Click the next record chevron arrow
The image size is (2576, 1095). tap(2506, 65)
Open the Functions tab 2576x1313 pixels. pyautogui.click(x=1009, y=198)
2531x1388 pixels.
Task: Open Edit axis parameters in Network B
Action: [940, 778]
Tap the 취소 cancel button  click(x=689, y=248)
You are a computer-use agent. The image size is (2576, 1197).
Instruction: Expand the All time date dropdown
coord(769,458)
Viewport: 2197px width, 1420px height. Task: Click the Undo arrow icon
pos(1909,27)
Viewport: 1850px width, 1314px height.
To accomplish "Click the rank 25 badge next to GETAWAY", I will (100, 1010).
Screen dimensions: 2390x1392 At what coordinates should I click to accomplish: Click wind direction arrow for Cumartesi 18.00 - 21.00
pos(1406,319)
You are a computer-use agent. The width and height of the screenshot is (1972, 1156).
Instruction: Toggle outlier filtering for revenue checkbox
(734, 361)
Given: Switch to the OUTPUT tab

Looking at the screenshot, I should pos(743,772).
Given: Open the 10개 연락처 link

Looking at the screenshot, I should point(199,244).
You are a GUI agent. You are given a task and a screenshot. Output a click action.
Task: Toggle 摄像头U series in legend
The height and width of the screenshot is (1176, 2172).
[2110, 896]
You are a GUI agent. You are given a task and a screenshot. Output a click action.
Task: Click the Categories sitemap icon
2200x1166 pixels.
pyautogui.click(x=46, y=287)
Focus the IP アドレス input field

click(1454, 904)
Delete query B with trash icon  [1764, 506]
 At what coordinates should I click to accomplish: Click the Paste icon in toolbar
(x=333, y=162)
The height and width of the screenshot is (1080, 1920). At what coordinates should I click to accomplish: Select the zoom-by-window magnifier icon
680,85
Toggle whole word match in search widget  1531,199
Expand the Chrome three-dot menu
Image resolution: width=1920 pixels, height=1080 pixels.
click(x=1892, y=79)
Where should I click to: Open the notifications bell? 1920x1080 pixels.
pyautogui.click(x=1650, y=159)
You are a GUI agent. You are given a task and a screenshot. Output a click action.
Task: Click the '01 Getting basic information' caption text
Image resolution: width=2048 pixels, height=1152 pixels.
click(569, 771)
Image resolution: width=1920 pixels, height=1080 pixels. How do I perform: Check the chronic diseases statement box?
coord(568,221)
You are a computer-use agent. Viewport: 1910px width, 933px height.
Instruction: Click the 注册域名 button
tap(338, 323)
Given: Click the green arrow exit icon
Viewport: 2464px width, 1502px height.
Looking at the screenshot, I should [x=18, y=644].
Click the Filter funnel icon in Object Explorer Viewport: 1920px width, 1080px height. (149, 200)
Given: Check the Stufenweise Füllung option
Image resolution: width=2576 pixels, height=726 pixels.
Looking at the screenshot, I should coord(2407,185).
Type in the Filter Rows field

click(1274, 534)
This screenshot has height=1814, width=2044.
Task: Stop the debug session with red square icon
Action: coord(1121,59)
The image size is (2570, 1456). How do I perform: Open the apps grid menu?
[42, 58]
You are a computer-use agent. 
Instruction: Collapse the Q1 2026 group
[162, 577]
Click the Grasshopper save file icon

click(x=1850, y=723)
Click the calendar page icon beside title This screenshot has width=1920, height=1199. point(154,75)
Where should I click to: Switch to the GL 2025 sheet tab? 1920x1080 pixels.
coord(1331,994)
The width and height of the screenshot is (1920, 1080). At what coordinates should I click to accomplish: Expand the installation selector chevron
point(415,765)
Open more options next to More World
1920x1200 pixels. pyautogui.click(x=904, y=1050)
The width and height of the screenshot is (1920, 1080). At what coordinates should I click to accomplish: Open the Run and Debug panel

ASSIGNMENT
The exercise is to copy out every line above that has the word "computer" in it.

SOLVED PROBLEM
You are a computer-use agent. The image size is (2576, 1197).
You are a computer-use agent. The width and height of the screenshot is (1972, 1156).
You are a computer-use agent. Viewport: 1910px width, 933px height.
You are a computer-use agent. 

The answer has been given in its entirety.